Additionally, Mercer, the consulting firm utilized by the Department to assist with the bidding process, had business relationships with all the companies bidding for the contracts. The audit criticized DHFS for failing to disclose Mercer’s relationships with the bidders.
And while the Department said the contract with BCBS would result in long-term savings for the state of more than $1 billion, the audit questioned the reliability of that number. As a result, the auditor determined that “we are unable to conclude whether the State’s best interests were achieved” by DHFS, as related to the health insurance procurements.
Noting the “Request For Proposals” (RFP) process should be halted until the Illinois Legislative Audit Commission can take a closer look at Holland’s findings, I sent a letter to Governor Quinn on March 8, asking him to suspend the RFP process for determining supplemental healthcare procurement. I also asked Illinois Legislative Audit Commission Executive Director Jane Stricklin to schedule a hearing March 21 on the issue.
PUBLIC HEARING ON FACILITY CLOSURES
Hundreds of interested citizens attended the Commission on Government Forecasting and Accountability (COGFA) meeting March 7 for a public hearing on Governor Quinn’s proposed closure of Jacksonville Development Center.
As part of his budget proposal, the Governor has proposed shutting 14 state facilities and consolidating several more. Proposed closures extend to 10 correctional facilities, transitional centers and juvenile justice centers, as well as four state mental health and developmental center closures.
Governor Quinn’s plan to close the mental health and developmental disability (MH/DD) facilities is generating quite a bit of controversy. Some people want to close the MH/DD facilities, saying that the patients will receive better quality of care in a more intimate, home-based setting. However, others contend that many of the patients at the MH/DD facilities have extreme disabilities that require the 24-hour care found in the institutional setting.
As the Administration proceeds with plans to close state facilities, the public is encouraged to provide feedback to COGFA. The Commission is in charge of the facility closure process, and is tasked with holding public hearings regarding every proposed closure and providing the Governor with an advisory opinion on how to proceed.
Members of the public interested in speaking at upcoming hearings or simply providing written testimony can send that information via e-mail to firstname.lastname@example.org.
LAWMAKERS WORK TOWARD COMMITTEE DEADLINE
In other action, Senate and House committees met throughout the week as lawmakers acted on hundreds of bills to meet a March 9 deadline.

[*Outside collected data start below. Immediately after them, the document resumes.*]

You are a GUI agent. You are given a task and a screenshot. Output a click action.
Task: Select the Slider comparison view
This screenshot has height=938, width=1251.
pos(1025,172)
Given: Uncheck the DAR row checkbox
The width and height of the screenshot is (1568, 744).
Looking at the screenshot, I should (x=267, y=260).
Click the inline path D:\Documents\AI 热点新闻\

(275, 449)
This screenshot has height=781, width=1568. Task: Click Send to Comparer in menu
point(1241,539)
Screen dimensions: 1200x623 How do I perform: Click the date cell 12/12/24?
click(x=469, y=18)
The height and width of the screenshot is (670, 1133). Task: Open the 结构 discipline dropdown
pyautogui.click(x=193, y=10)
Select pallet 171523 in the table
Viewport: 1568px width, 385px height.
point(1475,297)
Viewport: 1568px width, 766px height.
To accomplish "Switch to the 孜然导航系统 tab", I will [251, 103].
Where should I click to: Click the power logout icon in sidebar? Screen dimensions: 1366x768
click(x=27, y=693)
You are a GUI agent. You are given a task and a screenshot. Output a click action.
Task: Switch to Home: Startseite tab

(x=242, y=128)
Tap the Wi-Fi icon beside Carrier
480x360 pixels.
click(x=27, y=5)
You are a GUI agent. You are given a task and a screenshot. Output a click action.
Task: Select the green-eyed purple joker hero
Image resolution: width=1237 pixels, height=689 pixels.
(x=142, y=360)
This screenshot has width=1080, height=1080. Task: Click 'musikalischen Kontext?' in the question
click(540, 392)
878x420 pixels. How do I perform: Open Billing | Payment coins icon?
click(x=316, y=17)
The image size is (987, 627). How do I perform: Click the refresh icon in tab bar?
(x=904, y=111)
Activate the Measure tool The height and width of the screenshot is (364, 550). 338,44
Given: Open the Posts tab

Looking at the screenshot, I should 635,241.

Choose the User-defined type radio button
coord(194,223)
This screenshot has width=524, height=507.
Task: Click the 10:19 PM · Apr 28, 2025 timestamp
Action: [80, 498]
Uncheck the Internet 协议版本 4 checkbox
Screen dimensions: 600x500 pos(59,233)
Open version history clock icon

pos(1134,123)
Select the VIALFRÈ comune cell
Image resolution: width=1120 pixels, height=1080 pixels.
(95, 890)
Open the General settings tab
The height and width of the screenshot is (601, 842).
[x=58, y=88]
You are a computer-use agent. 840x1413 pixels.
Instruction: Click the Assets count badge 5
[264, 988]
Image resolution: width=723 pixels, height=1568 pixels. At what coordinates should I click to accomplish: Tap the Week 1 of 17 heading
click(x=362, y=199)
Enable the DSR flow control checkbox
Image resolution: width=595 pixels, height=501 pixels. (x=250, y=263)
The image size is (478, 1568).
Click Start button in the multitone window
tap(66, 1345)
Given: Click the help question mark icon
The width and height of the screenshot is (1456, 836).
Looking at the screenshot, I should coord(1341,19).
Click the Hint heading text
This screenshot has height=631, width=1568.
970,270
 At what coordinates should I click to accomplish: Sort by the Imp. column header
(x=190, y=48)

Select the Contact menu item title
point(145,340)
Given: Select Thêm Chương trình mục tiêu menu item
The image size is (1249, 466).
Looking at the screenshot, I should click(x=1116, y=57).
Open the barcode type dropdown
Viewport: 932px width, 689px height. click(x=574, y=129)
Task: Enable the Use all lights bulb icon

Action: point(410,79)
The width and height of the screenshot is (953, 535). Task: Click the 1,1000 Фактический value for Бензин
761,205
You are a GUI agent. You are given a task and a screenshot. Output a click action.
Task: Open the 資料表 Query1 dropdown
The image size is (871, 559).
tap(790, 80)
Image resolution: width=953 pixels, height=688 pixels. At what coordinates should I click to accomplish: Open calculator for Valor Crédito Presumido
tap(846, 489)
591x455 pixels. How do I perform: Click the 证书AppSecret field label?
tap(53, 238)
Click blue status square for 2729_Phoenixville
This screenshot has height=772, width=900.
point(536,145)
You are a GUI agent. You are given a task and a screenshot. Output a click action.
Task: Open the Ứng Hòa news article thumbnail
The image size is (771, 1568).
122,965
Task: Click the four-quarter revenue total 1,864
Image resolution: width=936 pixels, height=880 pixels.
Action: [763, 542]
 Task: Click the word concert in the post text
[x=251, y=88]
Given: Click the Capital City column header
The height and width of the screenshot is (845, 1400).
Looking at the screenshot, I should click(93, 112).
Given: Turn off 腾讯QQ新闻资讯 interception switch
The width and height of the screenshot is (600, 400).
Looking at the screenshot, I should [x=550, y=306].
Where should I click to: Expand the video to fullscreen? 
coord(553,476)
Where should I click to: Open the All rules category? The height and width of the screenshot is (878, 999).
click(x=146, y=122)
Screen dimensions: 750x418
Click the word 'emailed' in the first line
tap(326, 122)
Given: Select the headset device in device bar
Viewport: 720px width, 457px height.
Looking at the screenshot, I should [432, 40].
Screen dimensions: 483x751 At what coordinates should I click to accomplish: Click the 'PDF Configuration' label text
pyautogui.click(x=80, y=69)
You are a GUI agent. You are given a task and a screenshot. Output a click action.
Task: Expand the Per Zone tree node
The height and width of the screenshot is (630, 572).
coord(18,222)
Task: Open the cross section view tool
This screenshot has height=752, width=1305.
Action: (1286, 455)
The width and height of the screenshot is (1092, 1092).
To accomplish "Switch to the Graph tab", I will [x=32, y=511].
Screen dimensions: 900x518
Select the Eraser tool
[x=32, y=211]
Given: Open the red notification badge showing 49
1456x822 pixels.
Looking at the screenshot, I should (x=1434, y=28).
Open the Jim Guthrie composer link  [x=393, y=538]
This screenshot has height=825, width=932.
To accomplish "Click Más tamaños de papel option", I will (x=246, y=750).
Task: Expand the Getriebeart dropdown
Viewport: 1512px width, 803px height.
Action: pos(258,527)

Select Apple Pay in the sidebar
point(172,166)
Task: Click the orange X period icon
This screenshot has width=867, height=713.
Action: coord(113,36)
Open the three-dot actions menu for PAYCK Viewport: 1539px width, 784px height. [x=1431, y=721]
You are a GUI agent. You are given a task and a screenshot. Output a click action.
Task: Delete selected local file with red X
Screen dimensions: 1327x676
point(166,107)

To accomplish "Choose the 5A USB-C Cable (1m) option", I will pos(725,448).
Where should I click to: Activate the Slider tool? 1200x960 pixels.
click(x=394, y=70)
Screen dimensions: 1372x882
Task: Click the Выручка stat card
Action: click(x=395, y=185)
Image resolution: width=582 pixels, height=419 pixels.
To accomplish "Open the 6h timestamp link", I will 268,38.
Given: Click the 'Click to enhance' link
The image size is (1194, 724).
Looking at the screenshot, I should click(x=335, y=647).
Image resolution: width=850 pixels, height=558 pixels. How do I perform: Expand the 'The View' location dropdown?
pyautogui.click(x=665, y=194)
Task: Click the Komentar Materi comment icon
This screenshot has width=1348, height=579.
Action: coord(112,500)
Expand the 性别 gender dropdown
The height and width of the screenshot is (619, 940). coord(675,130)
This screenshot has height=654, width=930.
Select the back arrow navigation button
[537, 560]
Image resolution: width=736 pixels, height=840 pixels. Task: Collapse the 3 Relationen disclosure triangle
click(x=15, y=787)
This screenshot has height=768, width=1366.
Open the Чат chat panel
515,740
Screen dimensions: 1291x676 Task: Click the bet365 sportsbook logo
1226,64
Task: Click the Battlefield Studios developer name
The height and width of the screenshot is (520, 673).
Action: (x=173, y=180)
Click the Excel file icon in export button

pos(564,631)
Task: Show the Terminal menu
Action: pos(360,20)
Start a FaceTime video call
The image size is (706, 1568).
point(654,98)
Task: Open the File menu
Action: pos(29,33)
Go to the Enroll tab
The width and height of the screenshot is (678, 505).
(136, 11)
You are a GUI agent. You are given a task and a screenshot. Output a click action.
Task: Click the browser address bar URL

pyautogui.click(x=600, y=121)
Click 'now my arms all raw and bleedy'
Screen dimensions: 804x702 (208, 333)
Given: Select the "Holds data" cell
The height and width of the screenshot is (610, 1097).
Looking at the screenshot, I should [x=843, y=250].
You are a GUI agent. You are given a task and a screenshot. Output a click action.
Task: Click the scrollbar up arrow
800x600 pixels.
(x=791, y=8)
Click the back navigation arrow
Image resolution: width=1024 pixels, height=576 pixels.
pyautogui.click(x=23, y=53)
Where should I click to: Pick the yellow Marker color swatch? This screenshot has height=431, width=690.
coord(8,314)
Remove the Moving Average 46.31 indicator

A complete list of bills approved by Senate Committees during the week is available at www.senategop.state.il.us and can be accessed on the “Senate Committee Action” page. This site will be frequently updated with daily Senate action when the Senate is in session.
On March 5, I attended the Illinois Hospital Association legislative update luncheon.
Hospital administrators from around the state talked with us about their concerns and asked questions about a number of bills pending before the Senate and House of Representatives.